TASK INSTRUCTIONS: Your job is to write out each record precisely as it stands.

DATA:
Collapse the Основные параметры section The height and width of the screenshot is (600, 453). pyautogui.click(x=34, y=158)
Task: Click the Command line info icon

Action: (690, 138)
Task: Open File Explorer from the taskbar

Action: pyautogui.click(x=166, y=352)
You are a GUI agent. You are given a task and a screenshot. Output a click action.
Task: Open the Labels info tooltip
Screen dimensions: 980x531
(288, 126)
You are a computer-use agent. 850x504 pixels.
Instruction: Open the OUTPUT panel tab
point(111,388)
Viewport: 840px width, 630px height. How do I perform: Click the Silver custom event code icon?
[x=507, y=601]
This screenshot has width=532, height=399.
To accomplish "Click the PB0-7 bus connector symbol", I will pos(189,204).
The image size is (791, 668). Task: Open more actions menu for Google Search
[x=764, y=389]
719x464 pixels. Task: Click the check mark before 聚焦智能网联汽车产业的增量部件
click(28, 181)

FINISHED EXERCISE:
Collapse the Основные параметры section The height and width of the screenshot is (600, 453). pyautogui.click(x=34, y=158)
Task: Click the Command line info icon

Action: (690, 138)
Task: Open File Explorer from the taskbar

Action: pyautogui.click(x=166, y=352)
You are a GUI agent. You are given a task and a screenshot. Output a click action.
Task: Open the Labels info tooltip
Screen dimensions: 980x531
(288, 126)
You are a computer-use agent. 850x504 pixels.
Instruction: Open the OUTPUT panel tab
point(111,388)
Viewport: 840px width, 630px height. How do I perform: Click the Silver custom event code icon?
[x=507, y=601]
This screenshot has width=532, height=399.
To accomplish "Click the PB0-7 bus connector symbol", I will pos(189,204).
The image size is (791, 668). Task: Open more actions menu for Google Search
[x=764, y=389]
719x464 pixels. Task: Click the check mark before 聚焦智能网联汽车产业的增量部件
click(28, 181)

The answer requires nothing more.